### KUTIPAN TEKS
------------------------------------------------
Menanti Eksekusi Lelang Aset atas Kebakaran di Rawa Tripa
Tujuh tahun lebih pascaputusan Mahkamah Agung, eksekusi aset PT Kallista Alam, terdakwa pembakar lahan gambut Rawa Tripa di Kabupaten Nagan Raya, Provinsi Aceh, tak kunjung dilakukan. Lahan perlu segera dipulihkan.
Lebih dari sepekan asap tebal dari lahan gambut yang terbakar menyelimuti Desa Pulo Kruet, Kecamatan Darul Makmur, Kabupaten Nagan Raya, Provinsi Aceh, awal 2012. Jarak lahan yang terbakar dengan desa hanya sekitar 2 kilometer.
Hasbullah (47), Ketua Pemuda Desa Pulo Kruet, saat itu sempat panik. Anaknya yang berusia empat tahun mengalami demam dan batuk-batuk. ”Kami kira sedang musim demam, padahal karena pengaruh asap,” kata Hasbullah mengenang peristiwa itu, Selasa (21/2/2023).
Kebakaran itu terjadi di lahan gambut Rawa Tripa di Kecamatan Darul Makmur, Nagan Raya. Kebakaran masif terjadi pada periode 2010-2012, tetapi Hasbullah mengingat pada awal 2012 itulah kebakaran terparah terjadi. Lahan yang terbakar itu berada di wilayah konsesi atau hak guna usaha (HGU) PT Kallista Alam, sebuah perusahaan perkebunan sawit.
------------------------------------------------
### DATA MENTAH
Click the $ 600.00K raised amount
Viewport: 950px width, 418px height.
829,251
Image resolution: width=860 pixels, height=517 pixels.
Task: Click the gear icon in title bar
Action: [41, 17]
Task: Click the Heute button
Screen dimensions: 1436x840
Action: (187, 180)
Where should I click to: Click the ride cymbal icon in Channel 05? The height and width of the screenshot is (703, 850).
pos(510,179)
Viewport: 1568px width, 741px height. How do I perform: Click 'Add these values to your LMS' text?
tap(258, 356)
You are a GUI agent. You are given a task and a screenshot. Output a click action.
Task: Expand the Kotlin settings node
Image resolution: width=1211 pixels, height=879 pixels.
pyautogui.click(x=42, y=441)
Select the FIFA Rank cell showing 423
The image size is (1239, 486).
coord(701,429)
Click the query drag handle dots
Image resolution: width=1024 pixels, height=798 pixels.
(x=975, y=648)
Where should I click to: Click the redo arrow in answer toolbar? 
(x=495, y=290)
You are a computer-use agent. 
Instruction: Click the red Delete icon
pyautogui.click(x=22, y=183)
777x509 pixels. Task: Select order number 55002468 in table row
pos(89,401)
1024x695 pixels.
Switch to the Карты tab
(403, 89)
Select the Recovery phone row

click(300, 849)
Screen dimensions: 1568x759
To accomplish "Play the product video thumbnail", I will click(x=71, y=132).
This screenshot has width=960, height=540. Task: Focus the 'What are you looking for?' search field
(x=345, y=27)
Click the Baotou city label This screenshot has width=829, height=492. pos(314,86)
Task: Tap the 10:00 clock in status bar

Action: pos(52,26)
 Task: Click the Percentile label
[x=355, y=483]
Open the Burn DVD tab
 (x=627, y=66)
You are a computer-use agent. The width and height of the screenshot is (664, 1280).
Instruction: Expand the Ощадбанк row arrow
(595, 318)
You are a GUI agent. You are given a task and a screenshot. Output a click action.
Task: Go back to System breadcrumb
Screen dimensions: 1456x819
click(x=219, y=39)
------------------------------------------------
### DAFTAR TUGAS
1. Menurut kutipan teks, berapa jarak antara lahan yang terbakar dan Desa Pulo Kruet?
2. Tuliskan ulang bagian kutipan teks yang dimulai dengan "Kebakaran itu terjadi" dan berlanjut sampai "perusahaan perkebunan sawit.".
3. Bagaimana terjemahan kalimat "Jarak lahan yang terbakar dengan desa hanya sekitar 2 kilometer." dari kutipan teks ke dalam bahasa Inggris?
Baris-baris data tersebut tidak perlu dipakai.

### JAWABAN TUGAS
1. Hanya sekitar 2 kilometer.

2.
Kebakaran itu terjadi di lahan gambut Rawa Tripa di Kecamatan Darul Makmur, Nagan Raya. Kebakaran masif terjadi pada periode 2010-2012, tetapi Hasbullah mengingat pada awal 2012 itulah kebakaran terparah terjadi. Lahan yang terbakar itu berada di wilayah konsesi atau hak guna usaha (HGU) PT Kallista Alam, sebuah perusahaan perkebunan sawit.

3. The distance between the burned land and the village was only about 2 kilometers.